Oleh: H. Abu Hurairah Abdul Salam, Lc., MA (Direktur Pengembangan dan Kerjasama Filantropi ZISQ Masjid Istiqlal, Jakarta)

Setiap manusia di dunia akan mencari rezeki yang sudah disediakan oleh Allah subhanahu wata’ala.

Kata rezeki ini yang sudah menjadi bahasa Indonesia adalah merupakan kata serapan dari al-Qur’an yang kita dapatkan salah satunya dalam QS. Al-Baqarah [2]: 60, yang artinya: “Dan (ingatlah) ketika Musa memohon air untuk kaumnya, lalu Kami berfirman, “Pukullah batu itu dengan tongkatmu!” Maka memancarlah daripadanya dua belas mata air. Setiap suku telah mengetahui tempat minumnya (masing-masing).

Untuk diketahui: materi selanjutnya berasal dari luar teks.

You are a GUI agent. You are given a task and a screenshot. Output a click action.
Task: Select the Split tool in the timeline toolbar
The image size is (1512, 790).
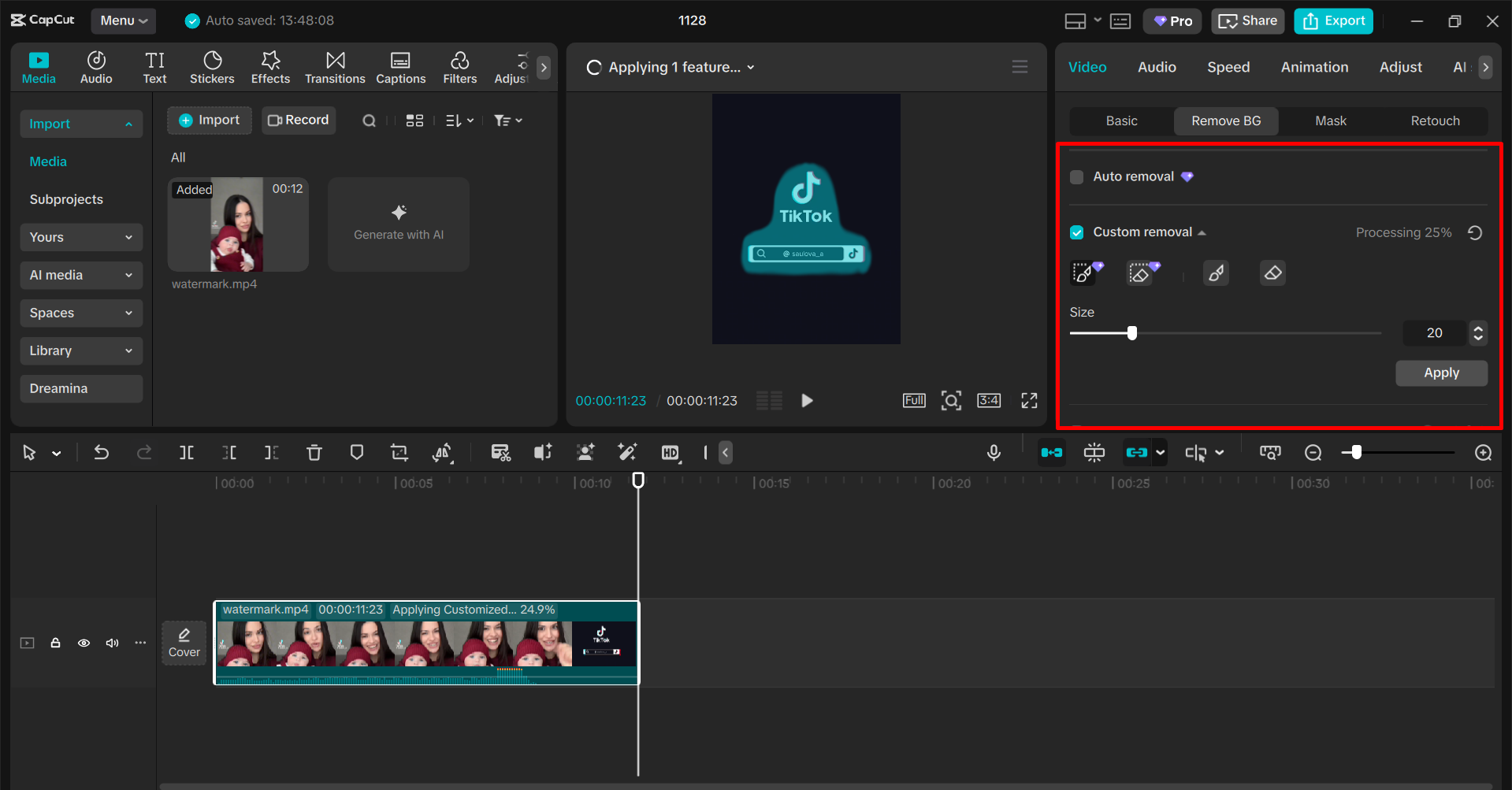click(187, 452)
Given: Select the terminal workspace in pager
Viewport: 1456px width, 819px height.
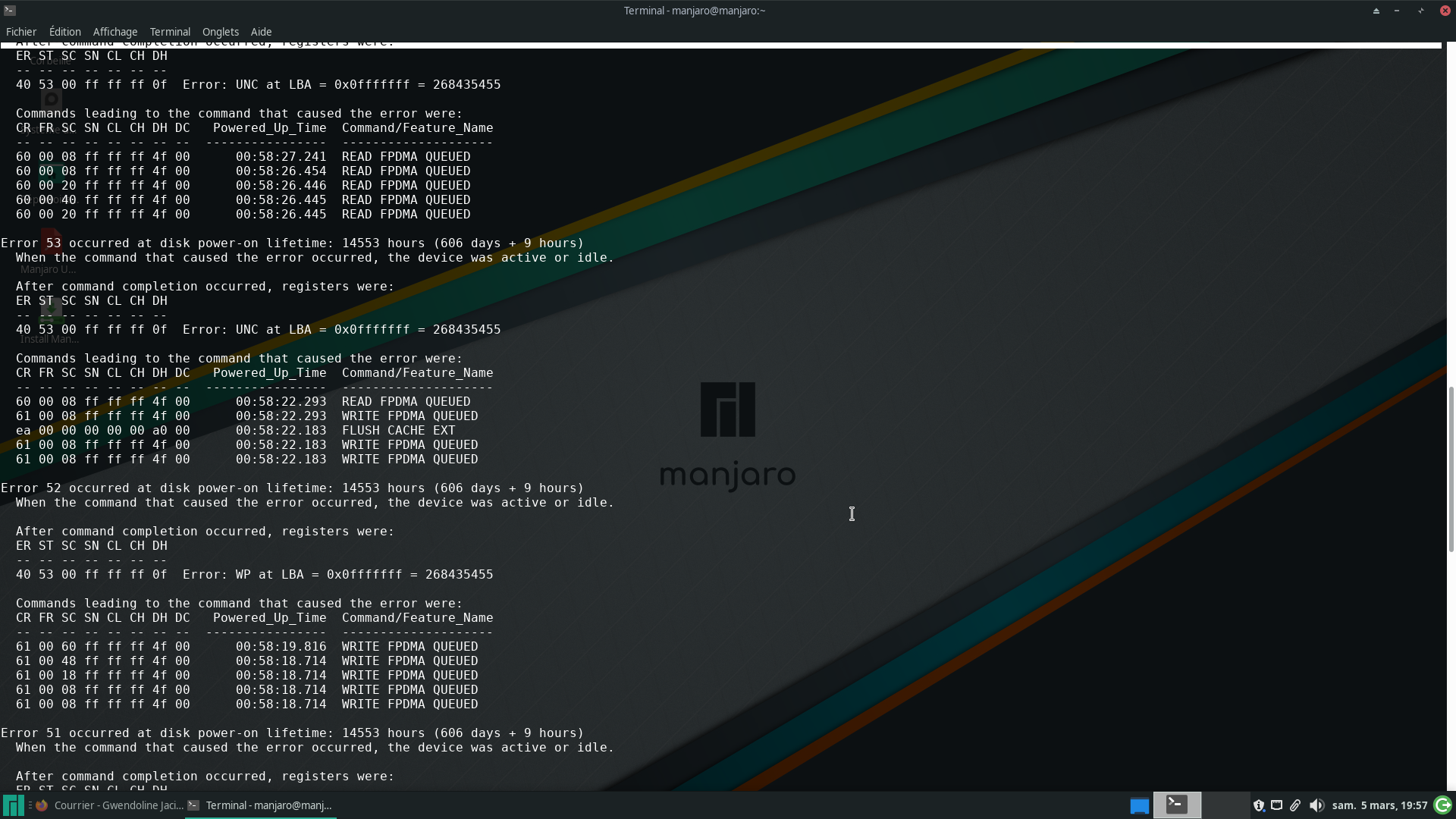Looking at the screenshot, I should pos(1177,805).
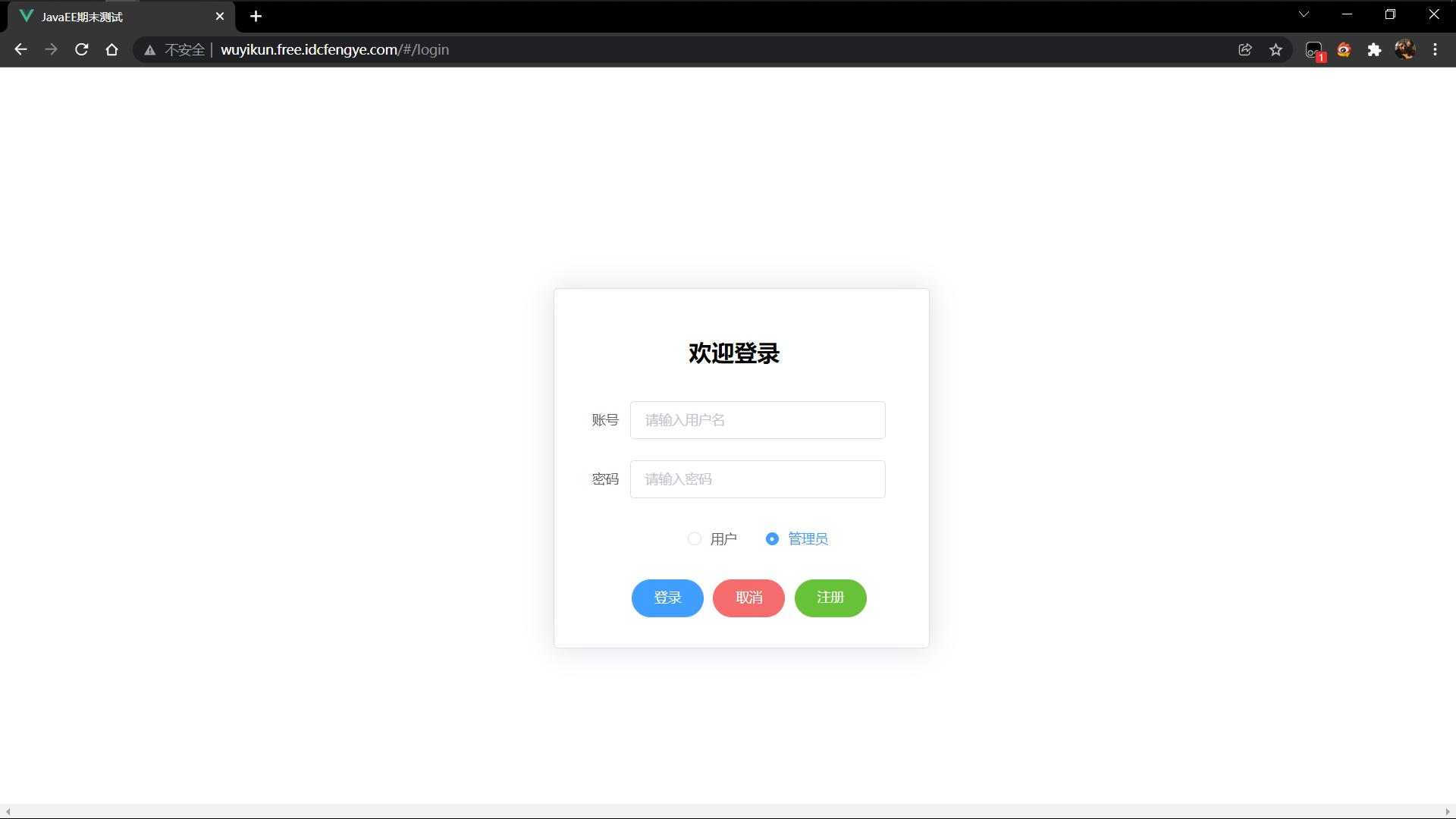Open a new browser tab
1456x819 pixels.
(x=256, y=17)
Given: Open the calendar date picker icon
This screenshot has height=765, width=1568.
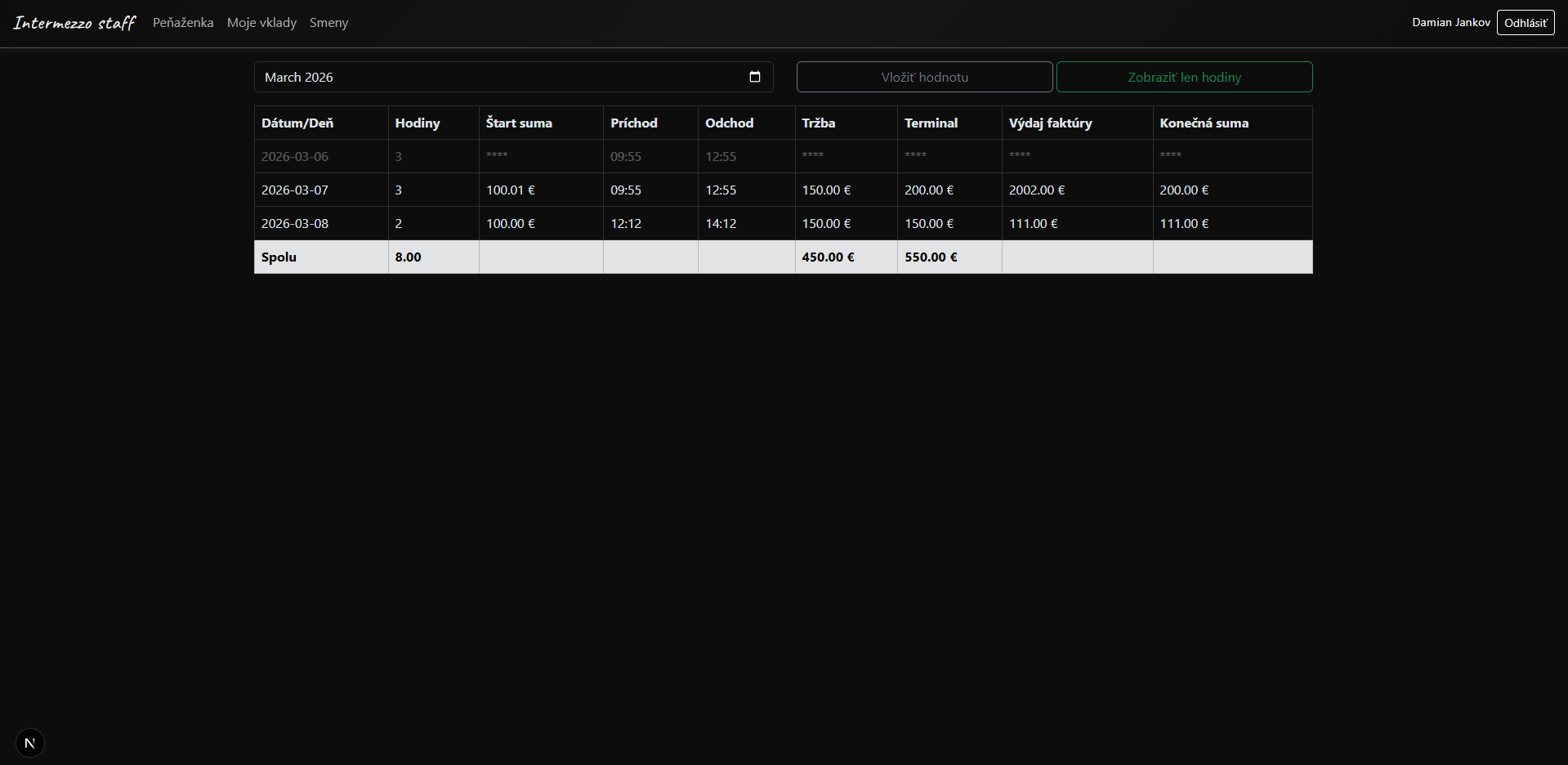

“Makan dan minumlah dari rezeki (yang diberikan) Allah, dan janganlah kamu melakukan kejahatan di bumi dengan berbuat kerusakan.” (QS. Al-Baqarah [2]: 60)

Bahkan Allah subhanahu wata’ala sesungguhnya sudah menjamin bahwa setiap makhluk yang bernyawa akan mendapatkan rezekinya. Rezeki dalam makna yang luas, tidak semata-mata berupa materi. Kesehatan, karir, jabatan, kesempatan untuk ibadah hingga memiliki keluarga yang sakinah, istri dan anak-anak yang shaleh dan shalehah, semuanya itu adalah termasuk rezeki.

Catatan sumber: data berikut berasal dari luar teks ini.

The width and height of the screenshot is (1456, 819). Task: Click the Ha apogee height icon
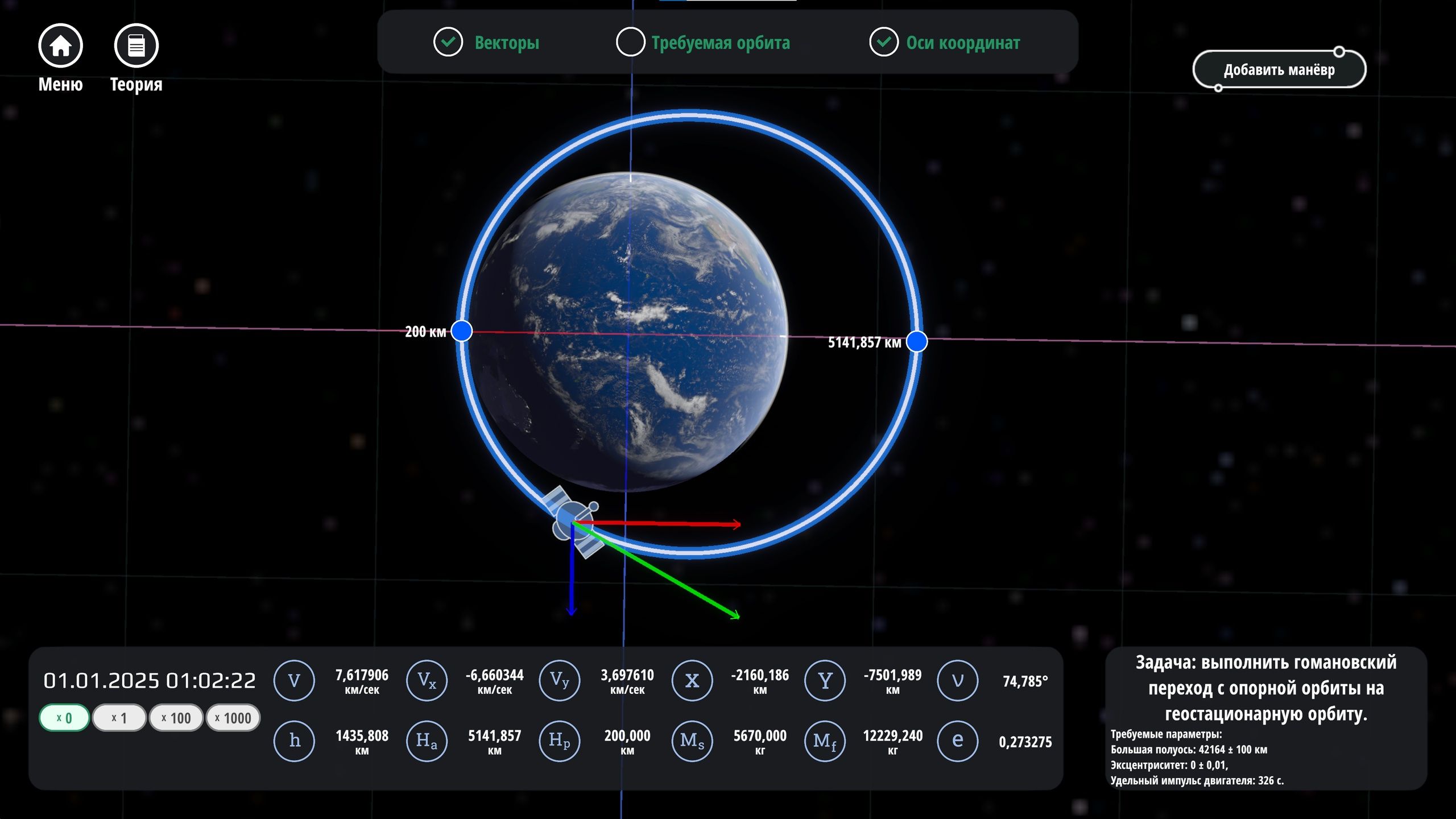[x=427, y=741]
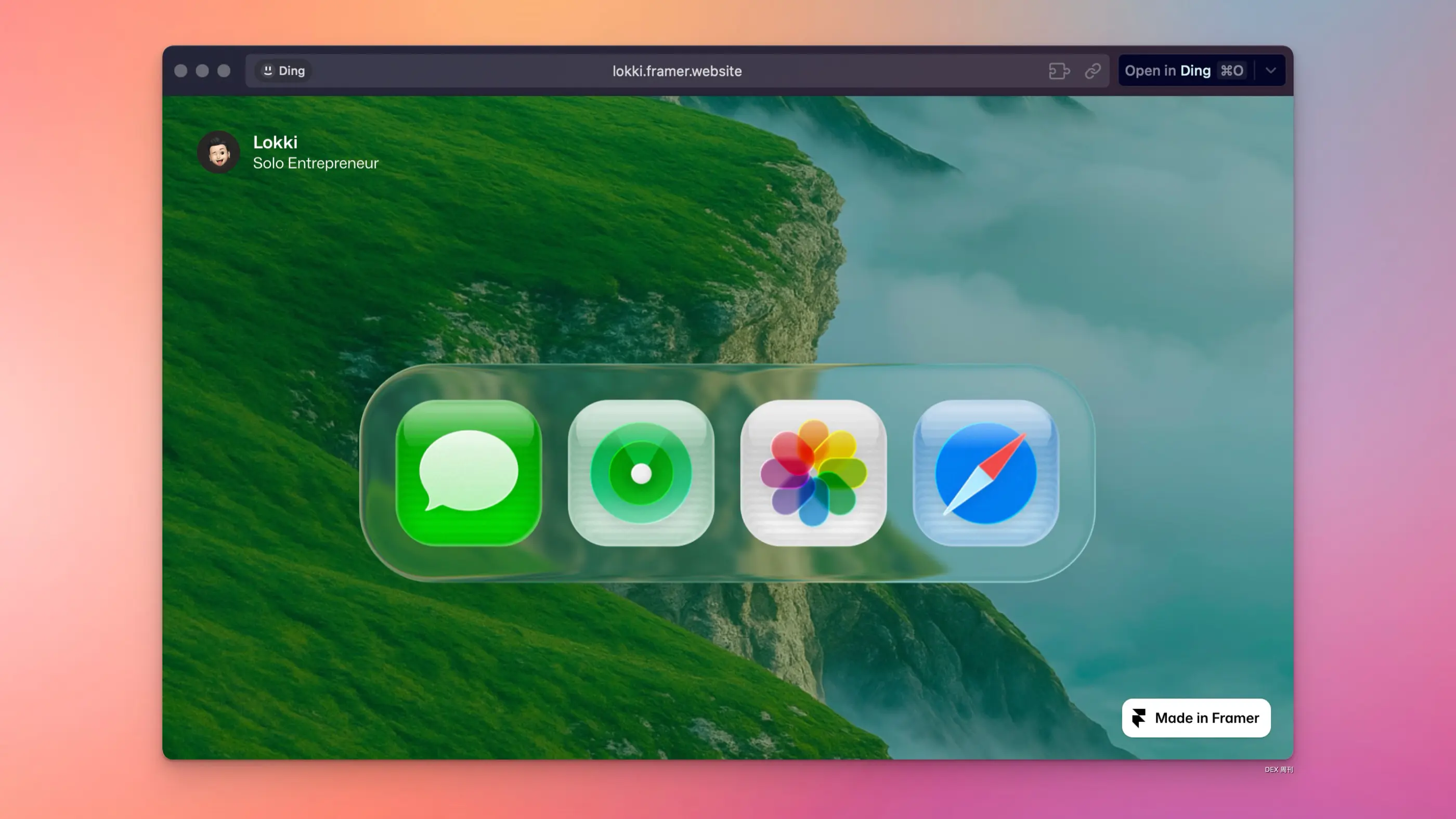Copy page link with chain icon
1456x819 pixels.
pyautogui.click(x=1093, y=71)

Allah Swt. berfirman dalam QS. Hud [11]: 6, yang artinya: “Dan tidak satu pun makhluk bergerak (bernyawa) di bumi melainkan semuanya dijamin Allah rezekinya. Dia mengetahui tempat kediamannya dan tempat penyimpanannya. Semua (tertulis) dalam Kitab yang nyata (Lauh Mahfuzh).” (QS. Hud [11]: 6)

Sayangnya masih banyak manusia yang merasa gelisah, galau dan khawatir akan rezekinya. Sehingga tidak sedikit diantara mereka yang berlomba-lomba dalam mencari rezeki, bahkan sampai menghalalkan sesuatu yang diharamkan oleh Allah subhanahu wata’ala.

Makna Rezeki

Rezeki itu sesungguhnya adalah apa yang kita usahakan dan kita peroleh, lalu kita mampu memanfaatkannya. Jika kita bekerja kemudian dari hasil bekerja itu kita mendapatkan uang, maka uang yang diperoleh itu belum bisa dikatakan rezeki, jika kita belum atau tidak mampu memanfaatkannya.

Maka seorang yang berusaha di masa mudanya sehingga berhasil menjadi seorang yang kaya raya kemudian dia meninggal, maka sebagian hasil usahanya itu tidak dinamai rezeki, karena apa yang diwariskannya itu bukan rezeki dia, tapi itu adalah rezeki orang lain.

Begitu pula dengan penjahat, atau perampok misalnya. Dari hasil perbuatannya dia mendapatkan banyak uang. Nah, apakah uang dari hasil merampok itu layak untuk disebut rezeki? Sebagian ulama berpendapat bahwa rezeki itu hanya yang halal saja, kalau hasil dari merampok jelas tidak halal.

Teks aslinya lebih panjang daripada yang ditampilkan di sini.